Monday, August 31, 2015


"Don't let the world around you squeeze you into its own mold, but let God re-mold your minds from within, so that you may prove in practice that the plan of God for you is good, meets all His demands and moves towards the goal of true maturity." (Romans 12:2 Phillips)

Jesus told us to live IN the world but not to be OF the world (see John 17:13-18). To be "in" the world means living in today's culture -- we all live in a culture -- and to be physically present to and with others. To be "of" the world means to buy into the values, morals and ethics of culture. Clearly, much of our culture is good; but also, just as clearly, some is not. We need to be alert to ways that the world tries to squeeze us into its mold -- to have us conform to its values. Having a biblical worldview will help us resist the temptations and seductions of society and help us to live in God-honoring ways.


-- Martin Marty and David Clark in Between Two Altars video series discussion guide


Friday, August 28, 2015


I don't know about you, but I want God to reveal the second step before I take the first step in faith. But I've discovered that if I don't take the first step, God generally won't reveal the next step. We've got to be obedient to the measure of revelation God has given us if we want more of it. And that's why we get stuck spiritually. We want more revelation before we obey more, but God wants more obedience before He reveals more.

Work item.
Type out the devotional passage word for word, beginning at "Friday, August 28, 2015" and stopping after "He reveals more.". The records have nothing to do with the devotional passage.

Supplied entries.
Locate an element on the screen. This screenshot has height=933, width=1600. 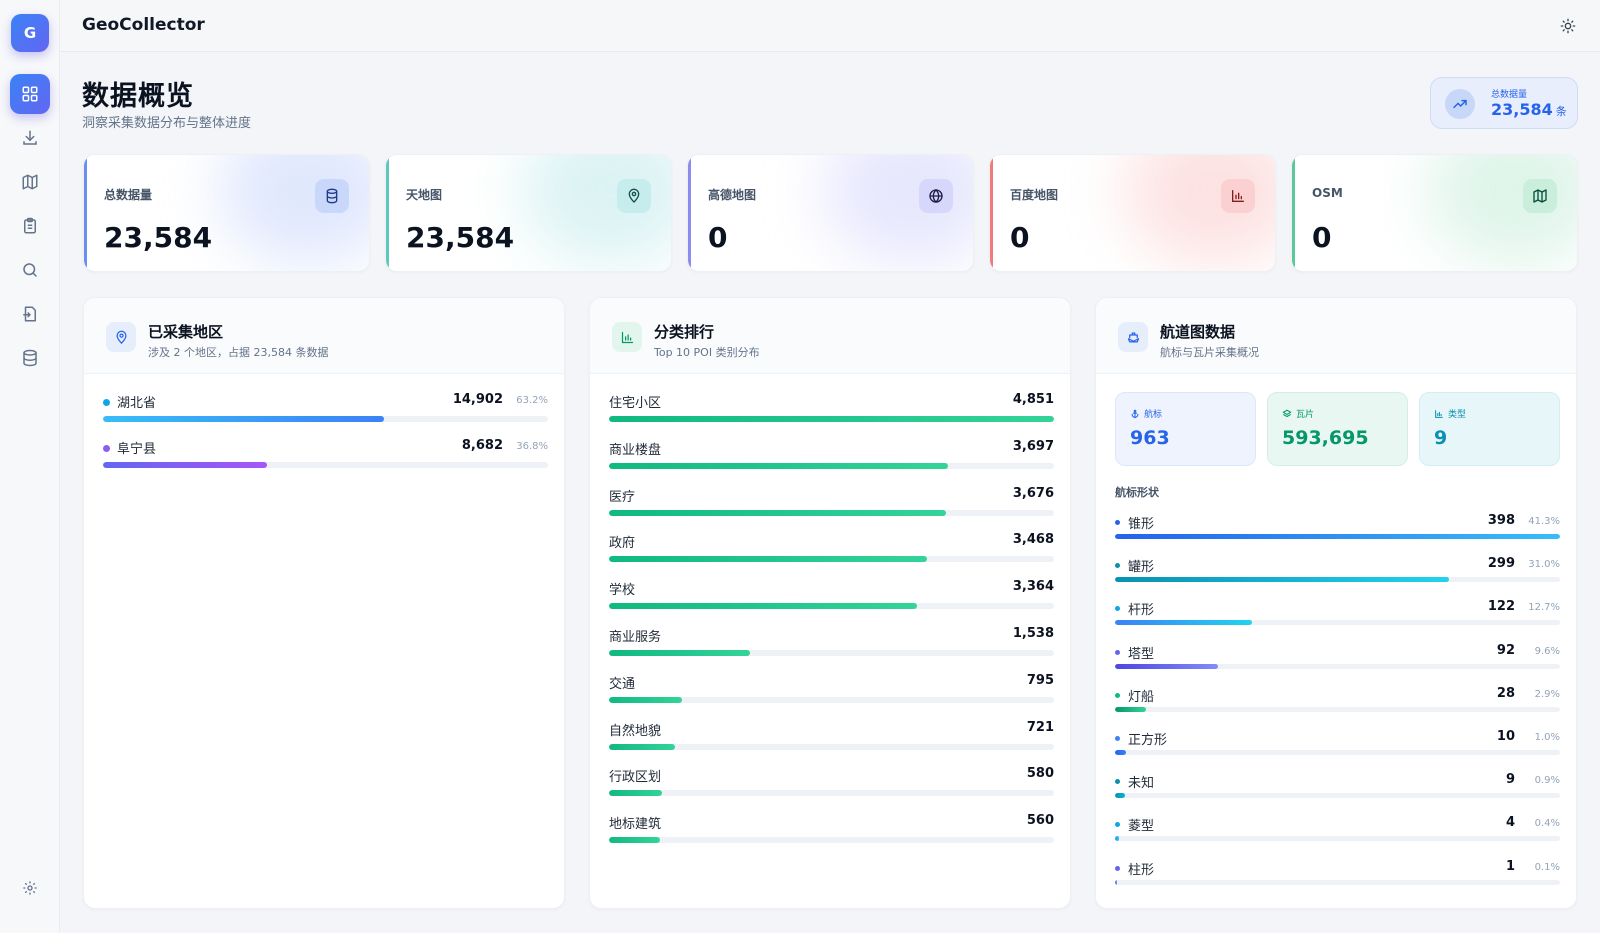
panel-subtitle: Top 10 POI 类别分布 is located at coordinates (707, 352). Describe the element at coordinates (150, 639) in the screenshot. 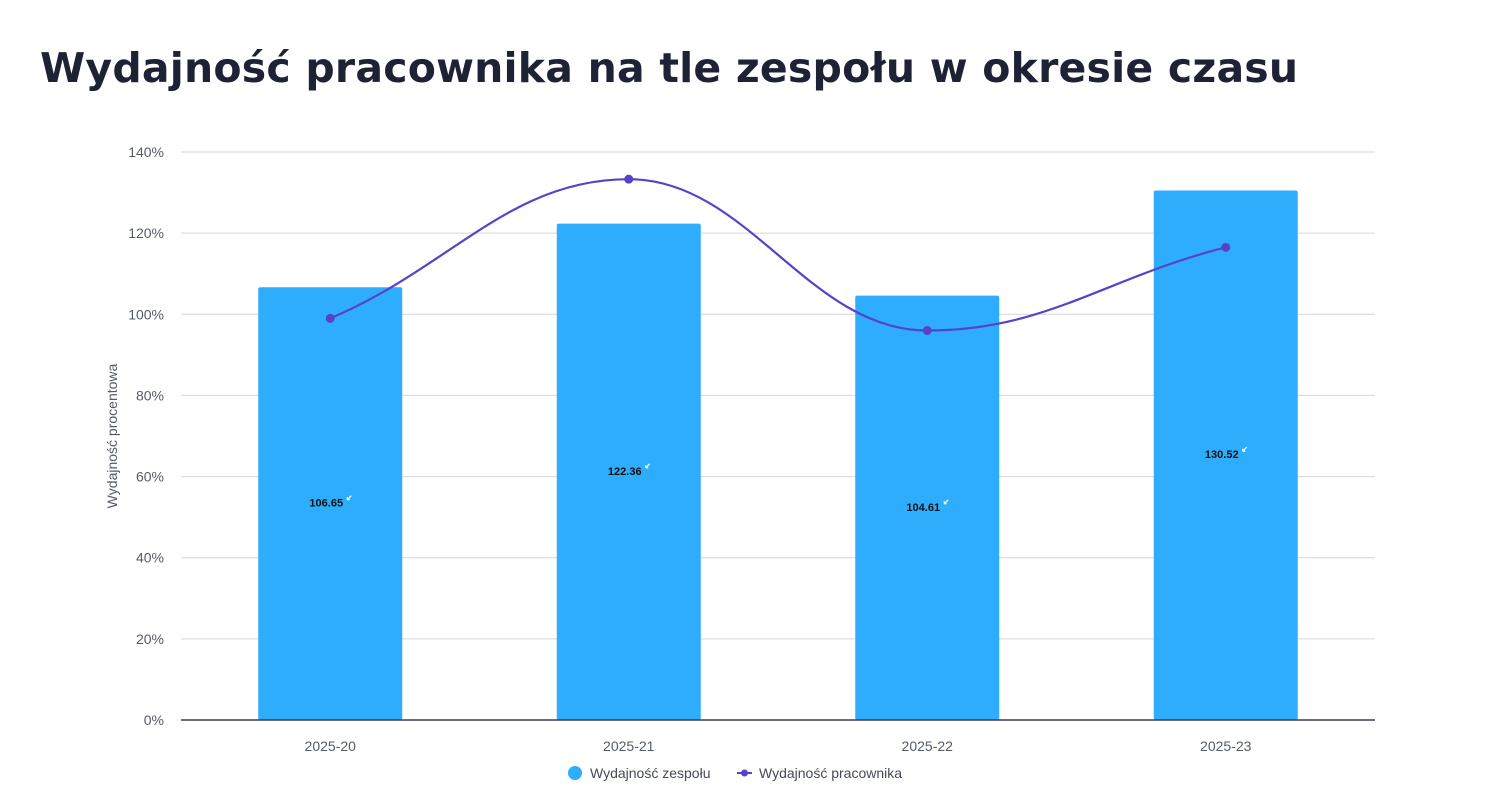

I see `y-tick-label: 20%` at that location.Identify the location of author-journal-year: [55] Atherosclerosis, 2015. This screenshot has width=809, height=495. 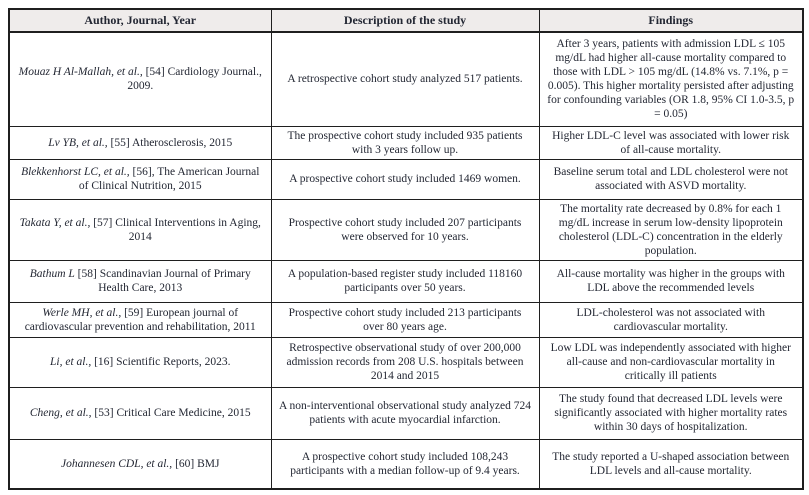
(170, 142).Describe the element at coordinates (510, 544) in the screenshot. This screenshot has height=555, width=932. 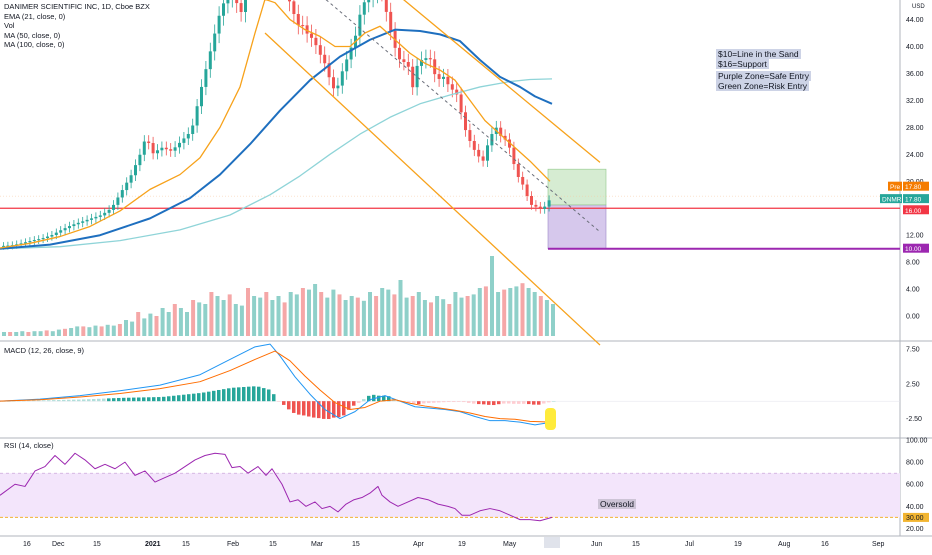
I see `time-tick-label: May` at that location.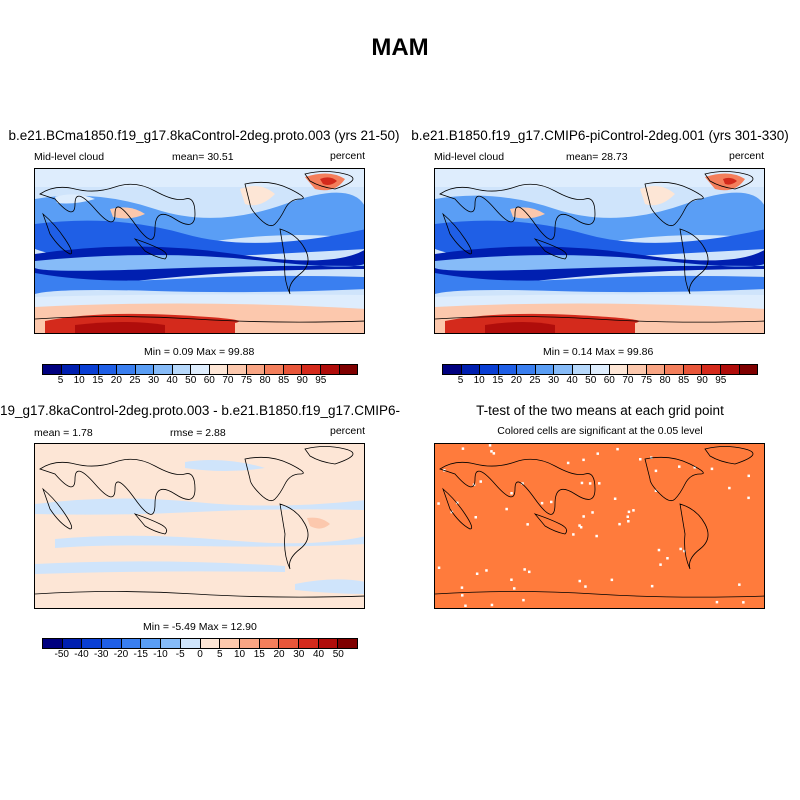  I want to click on figure-title: MAM, so click(400, 48).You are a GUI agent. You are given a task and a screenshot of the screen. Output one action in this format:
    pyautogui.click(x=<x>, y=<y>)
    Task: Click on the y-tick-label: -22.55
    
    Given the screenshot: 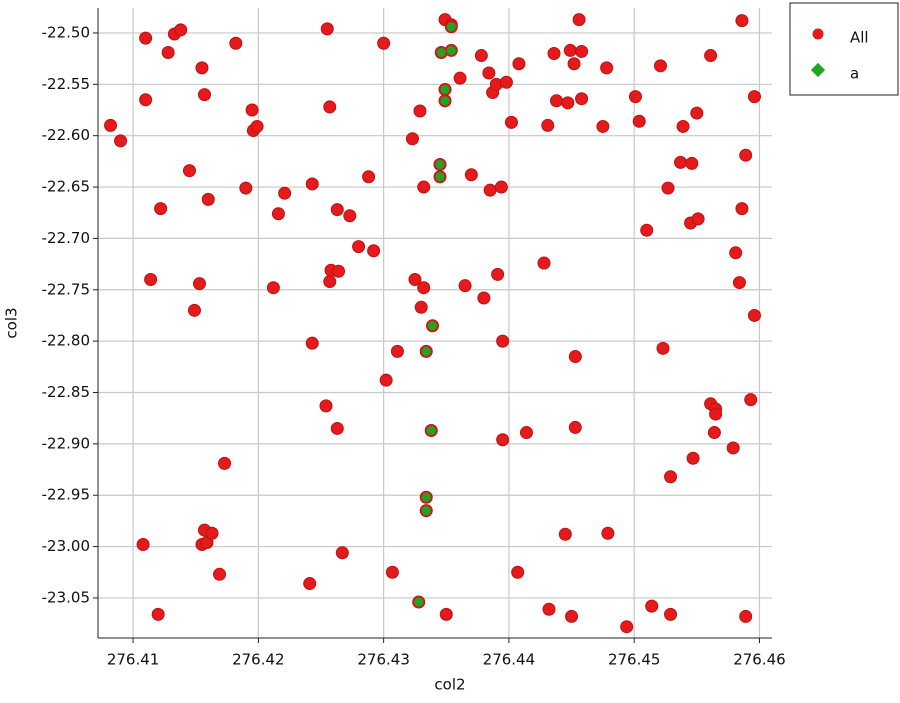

Task result.
Friday, August 28, 2015


I don't know about you, but I want God to reveal the second step before I take the first step in faith. But I've discovered that if I don't take the first step, God generally won't reveal the next step. We've got to be obedient to the measure of revelation God has given us if we want more of it. And that's why we get stuck spiritually. We want more revelation before we obey more, but God wants more obedience before He reveals more.